• [Page excerpt]
Hierarchical mixed logit with finite mixture

Hello everyone,

I am new to Stan and I am trying to implement a hierarchical mixed logit in WTP-space with finite mixing (only two clusters) and some behavioural constraints.

Note that the beta elements 6, 7, and 8 are like that for a reason, as I am trying to implement decreasing marginal utility with the sign concordant with beta elements 1, 2 and 3.

I have tested the elemental model (the one without mixing) with synthetic data and could retrieve the dgp ok. So, I am quite confident that the version without finite mixing works just fine.

In the non-finite versions I use

y[n] ~ categorical_logit(utilities)

But to mix at the individual level in the finite mixture I use:

  target += log_sum_exp(log(lambda[id[n]]) + categorical_logit_lpmf(y[n] | utilities),
                        log1m(lambda[id[n]]) + categorical_logit_lpmf(y[n] | utilities2));

The error I get is:

Initialization between (-2, 2) failed after 100 attempts. 
 Try specifying initial values, reducing ranges of constrained values, or reparameterizing the model.
[1] "Error in sampler$call_sampler(args_list[[i]]) : Initialization failed."

I am very grateful for any help.

Here is the code:

 // ********* declare dimensions of variables to be received by R
  data { 
  int<lower = 1> N ;                   // number of choices 
  int<lower = 1> K ;                   // number of attr., including price
  int<lower = 2> J ;                   // number of alts.
  int<lower = 1> I ;                   // number of resp.
  int<lower = 1 , upper = J> y[N] ;    // dep. var
  int<lower = 1 , upper = I> id[N] ;   // resp. index
  matrix[N*J, K] x;                    // ind. vars
  }
  // ********* declare dimensions of parameters
  parameters { 
  vector<lower=0.01,upper=0.99>[I] lambda;
  vector[K-3] mu ;                       // population means for rnd-U coeff.

• [Stated task 1]
Answer these from the forum post:
(a) How many clusters does the finite mixing use?
(b) After how many attempts did initialization fail?
(c) Which statement appears in the versions without finite mixing?
• [Stated task 2] Shorten the paragraph of the forum post that begins "I have tested the elemental model", keeping its main facts.

• [Data shown]

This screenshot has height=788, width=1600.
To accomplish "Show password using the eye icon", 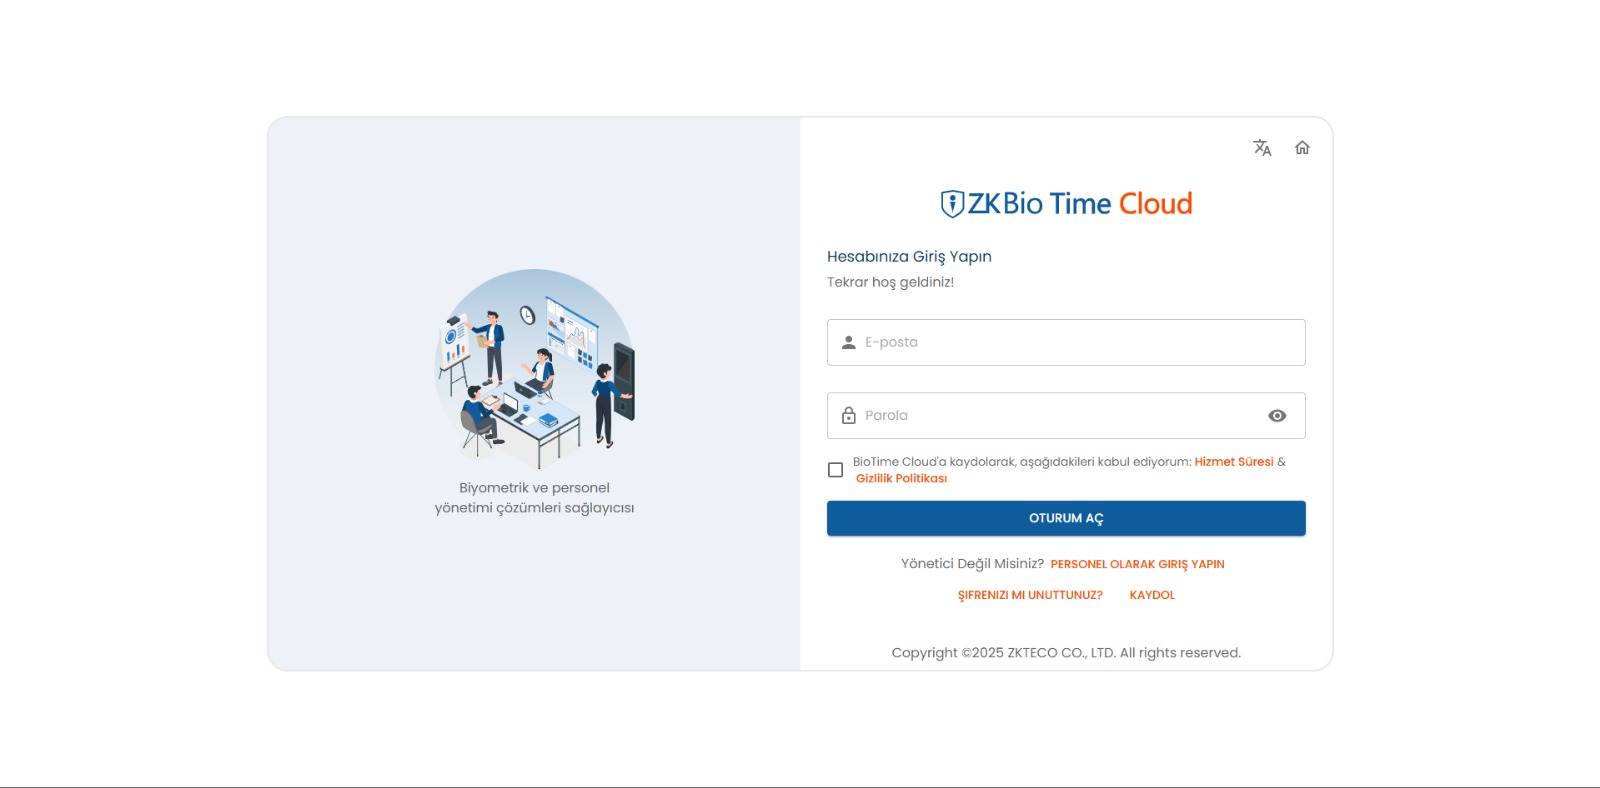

• [Reply 1]
(a) Two clusters.
(b) 100 attempts.
(c) y[n] ~ categorical_logit(utilities)

• [Reply 2] The elemental model (without mixing) was tested on synthetic data and recovered the dgp, so the poster is quite confident the version without finite mixing works.